===== Record list =====
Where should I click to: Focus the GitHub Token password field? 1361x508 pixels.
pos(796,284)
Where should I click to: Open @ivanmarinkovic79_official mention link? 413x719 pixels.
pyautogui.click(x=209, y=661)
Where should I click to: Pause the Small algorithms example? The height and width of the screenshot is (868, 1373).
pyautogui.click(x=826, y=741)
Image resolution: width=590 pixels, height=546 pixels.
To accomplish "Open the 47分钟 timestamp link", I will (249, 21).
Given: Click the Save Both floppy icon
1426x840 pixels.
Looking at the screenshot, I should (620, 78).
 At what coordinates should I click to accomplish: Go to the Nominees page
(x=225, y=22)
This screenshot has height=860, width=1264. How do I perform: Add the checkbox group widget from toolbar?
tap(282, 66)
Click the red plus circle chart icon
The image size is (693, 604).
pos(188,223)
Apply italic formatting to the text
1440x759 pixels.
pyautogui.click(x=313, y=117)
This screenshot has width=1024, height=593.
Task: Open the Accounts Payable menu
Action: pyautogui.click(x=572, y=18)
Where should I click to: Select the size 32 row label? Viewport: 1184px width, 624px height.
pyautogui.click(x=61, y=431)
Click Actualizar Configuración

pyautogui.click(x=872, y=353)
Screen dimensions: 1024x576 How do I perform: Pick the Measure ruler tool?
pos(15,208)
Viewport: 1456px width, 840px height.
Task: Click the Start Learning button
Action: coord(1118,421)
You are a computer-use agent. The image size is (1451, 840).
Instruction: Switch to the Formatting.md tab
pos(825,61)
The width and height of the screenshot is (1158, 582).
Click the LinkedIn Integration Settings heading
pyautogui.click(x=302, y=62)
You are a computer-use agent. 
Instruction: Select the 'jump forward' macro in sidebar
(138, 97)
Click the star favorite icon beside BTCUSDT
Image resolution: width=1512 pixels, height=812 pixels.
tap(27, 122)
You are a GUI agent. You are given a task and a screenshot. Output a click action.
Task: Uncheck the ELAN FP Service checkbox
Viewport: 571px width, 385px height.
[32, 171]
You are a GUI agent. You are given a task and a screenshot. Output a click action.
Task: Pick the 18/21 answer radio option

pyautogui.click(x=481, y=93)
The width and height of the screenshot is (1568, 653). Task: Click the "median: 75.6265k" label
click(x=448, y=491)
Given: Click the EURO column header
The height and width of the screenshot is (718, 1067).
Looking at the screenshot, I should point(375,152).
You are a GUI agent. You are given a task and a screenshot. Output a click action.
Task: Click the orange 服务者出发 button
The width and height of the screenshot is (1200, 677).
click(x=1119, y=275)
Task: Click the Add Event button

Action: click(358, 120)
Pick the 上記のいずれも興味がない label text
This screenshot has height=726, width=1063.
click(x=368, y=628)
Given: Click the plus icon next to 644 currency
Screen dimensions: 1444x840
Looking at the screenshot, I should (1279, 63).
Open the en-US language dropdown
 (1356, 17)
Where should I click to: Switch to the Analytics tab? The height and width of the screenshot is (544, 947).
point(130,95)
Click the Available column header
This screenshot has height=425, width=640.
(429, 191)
=====
*Task goal*: Gather every line of the listing above that contains the word "icon", and copy each one out.

*Answer to the exercise*:
Given: Click the Save Both floppy icon
Click the red plus circle chart icon
Click the star favorite icon beside BTCUSDT
Given: Click the plus icon next to 644 currency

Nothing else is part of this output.